El fundador de Apple acudió a la madera de León para vestir su superyate de 120 millones
El astillero que construyó el yate de Jeff Bezos sí usó la madera prohibida y recibió una multa por ello
Cuando cualquier hijo de vecino se introduce en el mundo de los multimillonarios, es fácil que pasen por delante de nuestros ojos detalles imperceptibles para el resto de mortales. Al hablar del yate de lujo de Steve Jobs, por ejemplo, yo me preguntaría si tenía una cubierta trasera desde la que saltar con una moto de agua. Para los expertos, en cambio, lo importante está en la madera que viste su suelo y por qué el fundador de Apple se fue hasta León a buscarla.

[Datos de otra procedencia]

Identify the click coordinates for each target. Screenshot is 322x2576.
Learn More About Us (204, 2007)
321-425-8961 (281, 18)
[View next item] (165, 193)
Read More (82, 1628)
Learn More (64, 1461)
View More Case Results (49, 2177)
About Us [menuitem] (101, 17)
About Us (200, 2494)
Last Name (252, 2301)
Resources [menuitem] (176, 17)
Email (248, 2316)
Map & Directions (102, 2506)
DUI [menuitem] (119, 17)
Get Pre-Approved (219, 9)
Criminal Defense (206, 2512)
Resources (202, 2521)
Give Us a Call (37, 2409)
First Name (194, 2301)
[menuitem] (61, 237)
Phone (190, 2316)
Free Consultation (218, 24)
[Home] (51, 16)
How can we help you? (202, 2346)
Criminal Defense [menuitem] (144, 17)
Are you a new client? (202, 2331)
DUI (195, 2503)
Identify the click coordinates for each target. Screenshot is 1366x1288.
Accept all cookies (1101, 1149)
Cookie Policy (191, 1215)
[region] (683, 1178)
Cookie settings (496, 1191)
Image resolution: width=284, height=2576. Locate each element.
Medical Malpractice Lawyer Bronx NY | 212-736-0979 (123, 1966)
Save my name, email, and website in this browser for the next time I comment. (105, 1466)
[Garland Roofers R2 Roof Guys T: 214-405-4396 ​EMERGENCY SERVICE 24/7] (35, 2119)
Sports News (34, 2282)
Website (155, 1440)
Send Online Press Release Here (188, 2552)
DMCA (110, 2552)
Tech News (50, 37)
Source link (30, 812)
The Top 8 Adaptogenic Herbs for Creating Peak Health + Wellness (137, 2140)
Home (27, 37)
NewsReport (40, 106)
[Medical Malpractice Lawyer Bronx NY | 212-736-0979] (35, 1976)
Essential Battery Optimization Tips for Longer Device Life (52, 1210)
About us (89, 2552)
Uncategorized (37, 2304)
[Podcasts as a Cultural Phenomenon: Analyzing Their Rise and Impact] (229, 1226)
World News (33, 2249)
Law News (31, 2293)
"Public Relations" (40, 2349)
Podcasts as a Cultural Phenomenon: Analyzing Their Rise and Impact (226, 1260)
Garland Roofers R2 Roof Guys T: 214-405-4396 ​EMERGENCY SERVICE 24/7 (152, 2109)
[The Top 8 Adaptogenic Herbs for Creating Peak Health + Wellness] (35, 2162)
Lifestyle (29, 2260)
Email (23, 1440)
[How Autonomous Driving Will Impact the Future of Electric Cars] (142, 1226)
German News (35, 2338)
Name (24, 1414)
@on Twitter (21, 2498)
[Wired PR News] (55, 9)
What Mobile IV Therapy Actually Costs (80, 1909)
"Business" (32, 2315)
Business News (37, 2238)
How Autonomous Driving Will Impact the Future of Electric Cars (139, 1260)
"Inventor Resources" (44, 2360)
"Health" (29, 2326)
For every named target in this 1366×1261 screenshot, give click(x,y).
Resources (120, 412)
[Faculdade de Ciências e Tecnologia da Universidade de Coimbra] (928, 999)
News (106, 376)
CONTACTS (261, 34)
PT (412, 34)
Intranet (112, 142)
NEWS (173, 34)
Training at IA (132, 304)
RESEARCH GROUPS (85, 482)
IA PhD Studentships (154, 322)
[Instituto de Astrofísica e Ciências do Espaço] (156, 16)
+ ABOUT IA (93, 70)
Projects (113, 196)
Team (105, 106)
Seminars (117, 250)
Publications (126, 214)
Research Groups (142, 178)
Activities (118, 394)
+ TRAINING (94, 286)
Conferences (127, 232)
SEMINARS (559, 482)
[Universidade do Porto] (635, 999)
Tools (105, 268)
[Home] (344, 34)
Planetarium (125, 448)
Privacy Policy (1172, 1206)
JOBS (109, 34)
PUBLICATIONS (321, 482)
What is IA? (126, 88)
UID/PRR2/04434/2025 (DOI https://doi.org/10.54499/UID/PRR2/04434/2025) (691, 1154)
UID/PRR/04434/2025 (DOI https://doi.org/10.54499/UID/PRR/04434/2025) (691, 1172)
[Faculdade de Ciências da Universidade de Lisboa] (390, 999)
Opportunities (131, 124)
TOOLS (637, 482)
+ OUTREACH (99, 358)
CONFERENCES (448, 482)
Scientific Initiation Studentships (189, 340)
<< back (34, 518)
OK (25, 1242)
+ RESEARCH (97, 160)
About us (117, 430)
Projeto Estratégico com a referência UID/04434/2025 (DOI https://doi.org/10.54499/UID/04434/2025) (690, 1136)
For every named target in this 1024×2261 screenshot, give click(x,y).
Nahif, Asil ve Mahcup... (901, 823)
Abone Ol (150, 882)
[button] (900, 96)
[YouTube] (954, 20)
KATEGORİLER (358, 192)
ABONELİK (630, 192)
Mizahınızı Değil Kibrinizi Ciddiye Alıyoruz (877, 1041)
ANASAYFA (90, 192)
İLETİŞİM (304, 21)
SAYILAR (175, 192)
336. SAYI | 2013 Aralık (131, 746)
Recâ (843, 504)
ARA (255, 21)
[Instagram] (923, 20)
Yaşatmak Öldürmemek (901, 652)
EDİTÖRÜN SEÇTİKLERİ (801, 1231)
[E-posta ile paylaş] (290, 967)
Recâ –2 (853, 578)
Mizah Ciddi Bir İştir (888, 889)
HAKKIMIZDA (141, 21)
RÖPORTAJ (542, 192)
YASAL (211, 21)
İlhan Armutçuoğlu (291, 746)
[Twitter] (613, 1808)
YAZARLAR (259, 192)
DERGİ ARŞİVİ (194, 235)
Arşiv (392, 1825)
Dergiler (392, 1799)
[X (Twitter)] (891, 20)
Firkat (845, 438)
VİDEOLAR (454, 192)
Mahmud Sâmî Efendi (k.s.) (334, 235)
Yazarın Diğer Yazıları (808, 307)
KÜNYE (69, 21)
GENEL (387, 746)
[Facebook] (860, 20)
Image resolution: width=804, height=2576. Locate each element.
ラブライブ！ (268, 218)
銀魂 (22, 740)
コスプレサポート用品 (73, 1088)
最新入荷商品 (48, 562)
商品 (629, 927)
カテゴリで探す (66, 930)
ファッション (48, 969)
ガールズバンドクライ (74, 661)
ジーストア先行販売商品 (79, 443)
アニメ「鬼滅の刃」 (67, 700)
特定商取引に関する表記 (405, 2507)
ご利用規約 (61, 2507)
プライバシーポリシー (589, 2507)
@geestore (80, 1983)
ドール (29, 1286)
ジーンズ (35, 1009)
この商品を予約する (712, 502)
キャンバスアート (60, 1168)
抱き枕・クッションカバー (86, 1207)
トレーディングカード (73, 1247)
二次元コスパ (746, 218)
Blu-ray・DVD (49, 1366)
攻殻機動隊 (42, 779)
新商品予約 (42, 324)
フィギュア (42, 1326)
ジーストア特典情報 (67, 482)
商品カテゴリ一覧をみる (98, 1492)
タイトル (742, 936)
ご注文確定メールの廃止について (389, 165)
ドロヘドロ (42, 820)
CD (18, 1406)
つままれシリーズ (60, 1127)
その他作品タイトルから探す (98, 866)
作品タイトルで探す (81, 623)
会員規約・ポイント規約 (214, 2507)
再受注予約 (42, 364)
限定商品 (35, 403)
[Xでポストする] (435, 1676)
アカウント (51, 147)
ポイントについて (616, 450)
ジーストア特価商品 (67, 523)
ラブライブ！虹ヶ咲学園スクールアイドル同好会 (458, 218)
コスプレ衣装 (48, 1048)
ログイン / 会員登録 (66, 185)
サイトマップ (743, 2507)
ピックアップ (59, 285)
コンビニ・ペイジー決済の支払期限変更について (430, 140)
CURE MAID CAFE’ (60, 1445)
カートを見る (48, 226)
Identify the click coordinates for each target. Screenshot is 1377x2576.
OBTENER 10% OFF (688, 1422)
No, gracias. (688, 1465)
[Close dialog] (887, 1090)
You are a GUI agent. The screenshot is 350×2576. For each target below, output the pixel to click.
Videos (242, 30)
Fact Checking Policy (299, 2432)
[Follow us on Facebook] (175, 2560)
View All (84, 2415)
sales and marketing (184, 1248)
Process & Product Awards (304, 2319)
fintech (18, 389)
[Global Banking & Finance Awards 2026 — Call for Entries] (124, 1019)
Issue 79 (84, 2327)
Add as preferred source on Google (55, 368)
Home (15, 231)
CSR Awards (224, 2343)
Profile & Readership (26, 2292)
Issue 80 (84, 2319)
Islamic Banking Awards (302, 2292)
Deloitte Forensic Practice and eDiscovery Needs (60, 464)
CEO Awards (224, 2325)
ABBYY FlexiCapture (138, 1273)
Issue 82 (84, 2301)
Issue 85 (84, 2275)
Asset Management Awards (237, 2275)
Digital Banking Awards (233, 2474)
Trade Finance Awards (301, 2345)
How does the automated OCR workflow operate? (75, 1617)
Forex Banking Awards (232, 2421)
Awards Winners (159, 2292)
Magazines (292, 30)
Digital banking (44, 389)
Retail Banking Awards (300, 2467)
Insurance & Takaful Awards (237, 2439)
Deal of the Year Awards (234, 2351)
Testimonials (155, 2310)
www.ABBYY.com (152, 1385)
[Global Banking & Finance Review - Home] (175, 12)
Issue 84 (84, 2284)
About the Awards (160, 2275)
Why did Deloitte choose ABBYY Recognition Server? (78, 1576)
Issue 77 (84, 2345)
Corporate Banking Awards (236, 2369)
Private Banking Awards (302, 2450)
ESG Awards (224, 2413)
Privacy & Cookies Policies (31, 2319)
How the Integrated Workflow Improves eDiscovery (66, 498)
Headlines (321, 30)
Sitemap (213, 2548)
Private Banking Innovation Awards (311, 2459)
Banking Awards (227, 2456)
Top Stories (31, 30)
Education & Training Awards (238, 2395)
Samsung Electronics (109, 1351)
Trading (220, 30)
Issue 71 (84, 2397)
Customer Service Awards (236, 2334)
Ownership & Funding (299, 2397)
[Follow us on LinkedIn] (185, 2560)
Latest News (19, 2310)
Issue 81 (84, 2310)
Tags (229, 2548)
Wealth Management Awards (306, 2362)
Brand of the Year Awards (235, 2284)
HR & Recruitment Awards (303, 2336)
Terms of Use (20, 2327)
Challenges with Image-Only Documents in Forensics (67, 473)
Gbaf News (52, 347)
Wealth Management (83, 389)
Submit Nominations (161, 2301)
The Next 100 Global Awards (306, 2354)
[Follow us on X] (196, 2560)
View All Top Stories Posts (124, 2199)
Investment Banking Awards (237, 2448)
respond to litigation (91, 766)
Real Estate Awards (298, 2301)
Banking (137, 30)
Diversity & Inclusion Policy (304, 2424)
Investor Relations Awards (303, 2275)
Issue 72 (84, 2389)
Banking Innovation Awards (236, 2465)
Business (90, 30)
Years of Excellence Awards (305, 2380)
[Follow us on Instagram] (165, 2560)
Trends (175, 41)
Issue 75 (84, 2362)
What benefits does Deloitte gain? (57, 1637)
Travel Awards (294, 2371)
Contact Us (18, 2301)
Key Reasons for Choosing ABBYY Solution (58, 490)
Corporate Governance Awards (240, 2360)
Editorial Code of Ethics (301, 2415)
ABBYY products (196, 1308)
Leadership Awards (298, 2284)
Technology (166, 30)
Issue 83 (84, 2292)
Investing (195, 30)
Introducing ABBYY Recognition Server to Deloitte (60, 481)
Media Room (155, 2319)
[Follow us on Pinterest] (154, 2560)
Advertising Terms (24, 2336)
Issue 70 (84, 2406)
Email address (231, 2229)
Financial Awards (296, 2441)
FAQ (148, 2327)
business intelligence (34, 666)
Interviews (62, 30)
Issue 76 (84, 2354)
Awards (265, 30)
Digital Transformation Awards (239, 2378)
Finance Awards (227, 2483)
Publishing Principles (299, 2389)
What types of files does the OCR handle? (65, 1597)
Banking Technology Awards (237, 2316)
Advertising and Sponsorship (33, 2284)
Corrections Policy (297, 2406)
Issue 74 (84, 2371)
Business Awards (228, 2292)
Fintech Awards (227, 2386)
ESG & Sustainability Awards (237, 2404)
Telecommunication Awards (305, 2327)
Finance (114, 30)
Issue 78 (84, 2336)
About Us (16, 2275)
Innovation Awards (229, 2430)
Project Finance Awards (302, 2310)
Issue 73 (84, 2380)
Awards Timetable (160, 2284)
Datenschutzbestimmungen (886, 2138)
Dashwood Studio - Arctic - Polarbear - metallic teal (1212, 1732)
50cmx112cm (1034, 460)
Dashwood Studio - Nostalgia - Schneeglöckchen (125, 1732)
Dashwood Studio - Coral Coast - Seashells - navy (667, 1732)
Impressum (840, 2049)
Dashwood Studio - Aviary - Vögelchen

De la misma forma que Steve Jobs apostó por publicar informes sobre el impacto ambiental de Apple y utilizó el aluminio reciclado para los MacBook, para la construcción de su superyate se basó en la misma filosofía. La opulencia no debía estar reñida con la protección de la naturaleza, así que a diferencia de otros multimillonarios evitó caer en la trampa de la teca.
El superyate Venus de Steve Jobs
Extraída de las selvas de Myanmar, la teca birmana no tardó en convertirse en un lujo para los multimillonarios. Primero porque sus capacidades y color convertían a la madera en un material excelente en sectores como el de los grandes barcos y yates. Hablamos de una madera cuya densidad y aceites naturales favorece no sólo la resistencia al desgaste del agua salada, también es ideal para el suelo de cubierta por ser antideslizante y, para qué engañarnos, es bonita a rabiar.
En segundo lugar, porque está prohibida su comercialización y se obliga a las empresas a rastrear de dónde viene toda la madera que se utiliza, incluida la de los astilleros, precisamente para evitar su uso. Y como muy bien sabes, no hay nada que le guste más a un millonario que saltarse las reglas sobre lo que puede o no puede hacer.
El problema con la teca viene de lejos. Los conflictos militares en la zona de Myanmar empujaron a sus milicias a aprovechar cualquier recurso natural para financiarse, y junto a la extracción de oro y gemas, la industria maderera se convirtió en la principal fuente de ingresos del régimen. En cierto sentido, comprar esa madera supone mantener vivo el ciclo de violencia y explotación que vive la zona.
La gravedad del asunto es directamente proporcional a las ganas de los multimillonarios de saltarse las normas. Sin ir más lejos, el astillero holandés encargado de construir un superyate de 500 millones para Jeff Bezos fue multado con 150.000 dólares por utilizar teca de Myanmar. No por error, sino porque pensaban que nadie se percataría del fraude. Con la intención de dar ejemplo frente a ese complejo escenario, Steve Jobs decidió cambiar las selvas de Myanmar por las riberas del Esla en León.
Steve Jobs y el chopo de León
Tal y como recogía la Universidad de León, cuando Steve Jobs se unió a Philippe Starck para diseñar un superyate de 120 millones de dólares, lo que introdujo en la ecuación no sólo fueron siete iMacs de 27 pulgadas en el puente de mando o una colección de iPads con los que controlar el entretenimiento de a bordo, también apostó por una madera que en realidad no respondía a una tradición especial.
Aunque el chopo de León se había utilizado en ámbitos náuticos, en realidad siempre se había hecho en interiores y, desde luego, no como sustituto de la teca. Lo que de alguna forma llegó hasta Steve Jobs fue que, con el tratamiento adecuado, la madera de chopo podía llegar a ofrecer un acabado tan útil como el de la teca por la mitad de peso, 410 kg/m³ frente a una densidad de unos 750 kg/m³.
Caprichos de multimillonarios a un lado, las matemáticas no mienten. Menos peso supone más velocidad y menor consumo de combustible, pero entre la tradición y lo llamativo de lo prohibido, el caso de Jeff Bezos está lejos de ser el último que nos llega saltándose la ley y, a no ser que haya una revolución en ese sentido, el empuje al chopo leonés por parte de Steve Jobs seguirá siendo una medida poco convencional.
El fundador de Apple no llegó a pisar la madera del superyate, que se acabó de construir un año después de su fallecimiento y fue entregado a su viuda, Laurene Powell, no sin antes pasar por un conflicto en el que Philippe Starck reclamaba que no había cobrado por su parte del diseño. Tras chocar en 2024 con el yate de otro multimillonario y salir ileso, el chopo leonés de Steve Jobs volvió a demostrar que su uso no había sido casualidad.